Entries taken from a collection:
Start

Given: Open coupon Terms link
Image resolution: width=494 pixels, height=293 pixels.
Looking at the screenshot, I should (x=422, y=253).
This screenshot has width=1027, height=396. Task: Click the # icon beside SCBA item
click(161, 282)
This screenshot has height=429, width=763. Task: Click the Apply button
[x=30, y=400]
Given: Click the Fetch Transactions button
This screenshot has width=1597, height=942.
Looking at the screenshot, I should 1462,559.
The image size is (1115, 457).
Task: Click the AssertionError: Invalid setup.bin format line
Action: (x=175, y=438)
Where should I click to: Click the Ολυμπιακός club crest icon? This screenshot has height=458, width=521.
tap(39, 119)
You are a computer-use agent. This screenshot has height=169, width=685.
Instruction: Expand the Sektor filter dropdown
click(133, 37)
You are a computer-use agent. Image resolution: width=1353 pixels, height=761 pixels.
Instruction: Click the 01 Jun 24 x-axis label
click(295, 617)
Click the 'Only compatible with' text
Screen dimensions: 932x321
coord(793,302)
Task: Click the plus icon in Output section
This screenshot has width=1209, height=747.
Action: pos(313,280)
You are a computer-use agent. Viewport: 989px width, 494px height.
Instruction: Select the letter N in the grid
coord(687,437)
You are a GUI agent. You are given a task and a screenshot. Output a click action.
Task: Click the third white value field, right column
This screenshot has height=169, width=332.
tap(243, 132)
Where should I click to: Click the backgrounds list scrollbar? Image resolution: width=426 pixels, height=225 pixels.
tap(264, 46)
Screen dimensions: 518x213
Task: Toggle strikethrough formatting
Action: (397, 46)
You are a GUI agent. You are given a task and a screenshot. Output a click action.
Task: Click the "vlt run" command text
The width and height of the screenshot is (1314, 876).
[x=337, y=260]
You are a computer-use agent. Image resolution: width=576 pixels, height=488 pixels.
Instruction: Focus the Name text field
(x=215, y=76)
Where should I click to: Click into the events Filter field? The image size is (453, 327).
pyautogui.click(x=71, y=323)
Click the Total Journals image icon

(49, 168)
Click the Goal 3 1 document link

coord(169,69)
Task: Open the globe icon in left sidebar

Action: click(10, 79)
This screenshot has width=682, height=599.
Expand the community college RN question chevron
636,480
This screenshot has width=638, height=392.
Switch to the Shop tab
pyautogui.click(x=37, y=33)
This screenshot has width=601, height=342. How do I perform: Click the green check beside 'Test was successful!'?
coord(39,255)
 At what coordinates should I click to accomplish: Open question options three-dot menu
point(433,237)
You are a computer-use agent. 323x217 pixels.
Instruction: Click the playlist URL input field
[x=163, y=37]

End

* _WHAT THIS TASK INVOLVES_:
Reproduce all of the material above, replacing each occurrence of "computer-use agent" with "desktop assistant" and leaving everything else unchanged.

* _TASK RESPONSE_:
Given: Open coupon Terms link
Image resolution: width=494 pixels, height=293 pixels.
Looking at the screenshot, I should (x=422, y=253).
This screenshot has width=1027, height=396. Task: Click the # icon beside SCBA item
click(161, 282)
This screenshot has height=429, width=763. Task: Click the Apply button
[x=30, y=400]
Given: Click the Fetch Transactions button
This screenshot has width=1597, height=942.
Looking at the screenshot, I should 1462,559.
The image size is (1115, 457).
Task: Click the AssertionError: Invalid setup.bin format line
Action: (x=175, y=438)
Where should I click to: Click the Ολυμπιακός club crest icon? This screenshot has height=458, width=521.
tap(39, 119)
You are a desktop assistant. This screenshot has height=169, width=685.
Instruction: Expand the Sektor filter dropdown
click(133, 37)
You are a desktop assistant. Image resolution: width=1353 pixels, height=761 pixels.
Instruction: Click the 01 Jun 24 x-axis label
click(295, 617)
Click the 'Only compatible with' text
Screen dimensions: 932x321
coord(793,302)
Task: Click the plus icon in Output section
This screenshot has width=1209, height=747.
Action: pos(313,280)
You are a desktop assistant. Viewport: 989px width, 494px height.
Instruction: Select the letter N in the grid
coord(687,437)
You are a GUI agent. You are given a task and a screenshot. Output a click action.
Task: Click the third white value field, right column
This screenshot has height=169, width=332.
tap(243, 132)
Where should I click to: Click the backgrounds list scrollbar? Image resolution: width=426 pixels, height=225 pixels.
tap(264, 46)
Screen dimensions: 518x213
Task: Toggle strikethrough formatting
Action: (397, 46)
You are a GUI agent. You are given a task and a screenshot. Output a click action.
Task: Click the "vlt run" command text
The width and height of the screenshot is (1314, 876).
[x=337, y=260]
You are a desktop assistant. Image resolution: width=576 pixels, height=488 pixels.
Instruction: Focus the Name text field
(x=215, y=76)
Where should I click to: Click into the events Filter field? The image size is (453, 327).
pyautogui.click(x=71, y=323)
Click the Total Journals image icon

(49, 168)
Click the Goal 3 1 document link

coord(169,69)
Task: Open the globe icon in left sidebar

Action: click(10, 79)
This screenshot has width=682, height=599.
Expand the community college RN question chevron
636,480
This screenshot has width=638, height=392.
Switch to the Shop tab
pyautogui.click(x=37, y=33)
This screenshot has width=601, height=342. How do I perform: Click the green check beside 'Test was successful!'?
coord(39,255)
 At what coordinates should I click to accomplish: Open question options three-dot menu
point(433,237)
You are a desktop assistant. 323x217 pixels.
Instruction: Click the playlist URL input field
[x=163, y=37]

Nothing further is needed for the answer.